O artigo detalha uma série de decisões tomadas no interior da Volkswagen.
Tal como na história do dragão, o erro não foi o dragão aparecer. O erro foi fingir que ele não existia. Tal como na indústria europeia, o problema não é a produtividade ter caído — o problema é ter-se partido do princípio de que isso não era estrutural.
Nota 1: Aliás, dá para perceber que este tipo de agricultura é um enorme embuste, vive de: subsídios comunitários, água subsidiada, combustível subsidiado e imigrantes baratos."

**INFORMAÇÃO APRESENTADA:**

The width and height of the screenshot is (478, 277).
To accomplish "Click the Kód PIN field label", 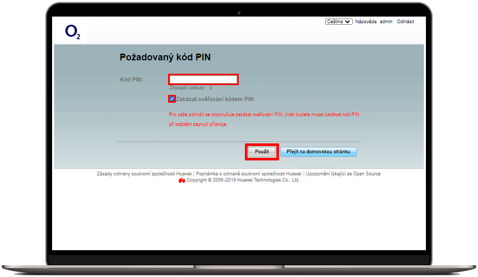I will coord(131,79).
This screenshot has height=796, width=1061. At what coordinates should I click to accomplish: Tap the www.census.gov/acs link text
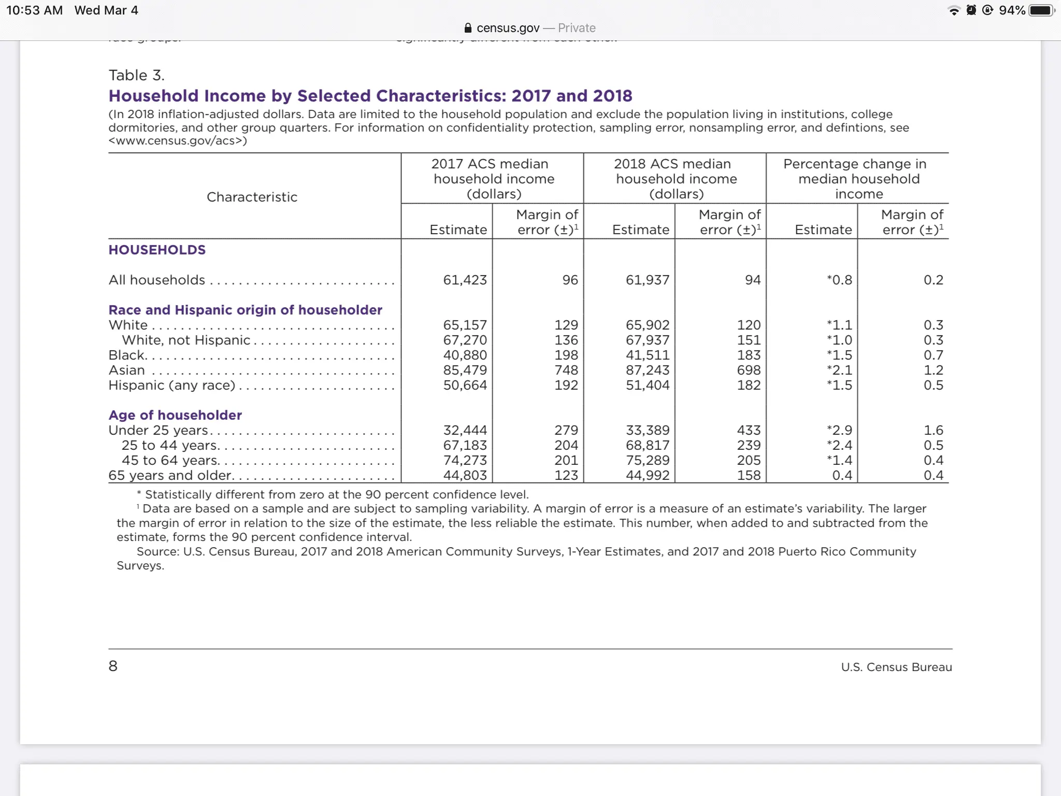click(x=177, y=141)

**INSTRUÇÕES DA TAREFA:** No excerto da página sobre a Volkswagen, qual foi o erro na história do dragão?

**SOLUÇÃO DO PROBLEMA:** O erro foi fingir que o dragão não existia.